Operating results for fiscal 2012 year-end are estimated to generate a modest
surplus on a cash basis and projections for fiscal 2013 are comparable.
Nonetheless, the district remains exposed to year-end delays in state aid that
have necessitated additional short-term borrowing to meet the district's
MODERATE LONG-TERM LIABILITIES: Overall debt levels are moderate, assisted by
rapid tax-base growth and state funding for schools in prior, high-growth years.
Principal amortization is very rapid and offsets the district's high debt
service burden at 15.3% of fiscal 2011 spending.
NEAR-TERM CAPITAL FUNDING CONSTRAINED: Fitch anticipates a continuation of
reduced capital funding from the state, given expectations of a slow-paced
economic recovery in the state. In conjunction with recent tax-base declines
and non-renewal of the local capital override, the district has limited ability
to raise funds for its capital needs. However, the district is reportedly well
positioned in its capital program while maintaining some capital reserves as
well as capacity in existing facilities.
WHAT COULD TRIGGER A RATING CHANGE
WEAKENED FINANCIAL PERFORMANCE: Deterioration of the district's financial
profile and/or liquidity would be viewed negatively.
FURTHER TAX BASE DECLINES: Ongoing tax base declines could add pressure to the
district's operations and capital funding ability.

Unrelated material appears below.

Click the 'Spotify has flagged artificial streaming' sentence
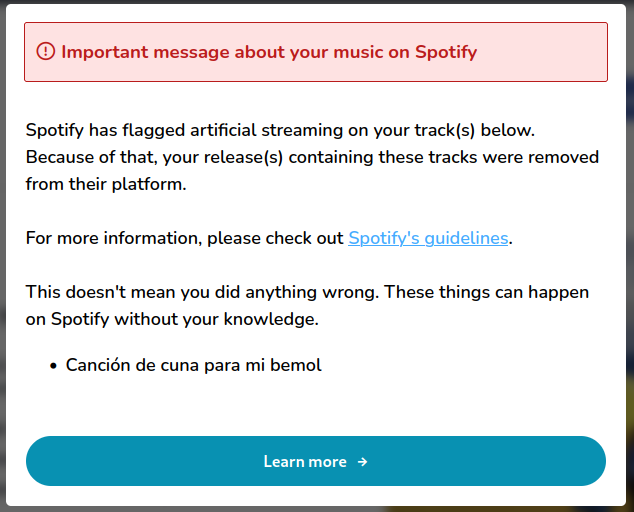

Deer Valley Unified School District is geographically one of the largest in the
state. It encompasses nearly 370 square miles and has a population of
approximately 240,000 residents. The district is part of the larger
Phoenix-Mesa-Glendale metropolitan statistical area (MSA) economy and employment
base. Interstate 17 bisects the district from north to south.
SLOW ECONOMIC RECOVERY EXPECTED FOR PHOENIX METRO AREA
As measured by median household income and per capita money income, local wealth
levels exceed those of the state and nation. District enrollment peaked at
nearly 35,000 in 2009 and has since registered modest annual declines of about
1.5% due in part to an overall weaker economy and housing market as well as some
competition from local charter schools. Nonetheless, district officials point
to demographic projections that indicate stable-to-modest enrollment growth
beginning in fiscal 2014, which Fitch believes is reasonable given signs of an
evolving economic recovery.
The MSA's large, diverse economy and employment base remains the hub of the
state's economy, despite having realized significant weakening from a housing
market collapse that was one of the most severe in the nation. The area has
begun to show signs of modest economic improvement. Healthy employment gains
have led to lowered unemployment levels of 6.9% in September 2012 (down from an
elevated 8.5% a year ago) that fall below those of the state (8.0%) and the U.S.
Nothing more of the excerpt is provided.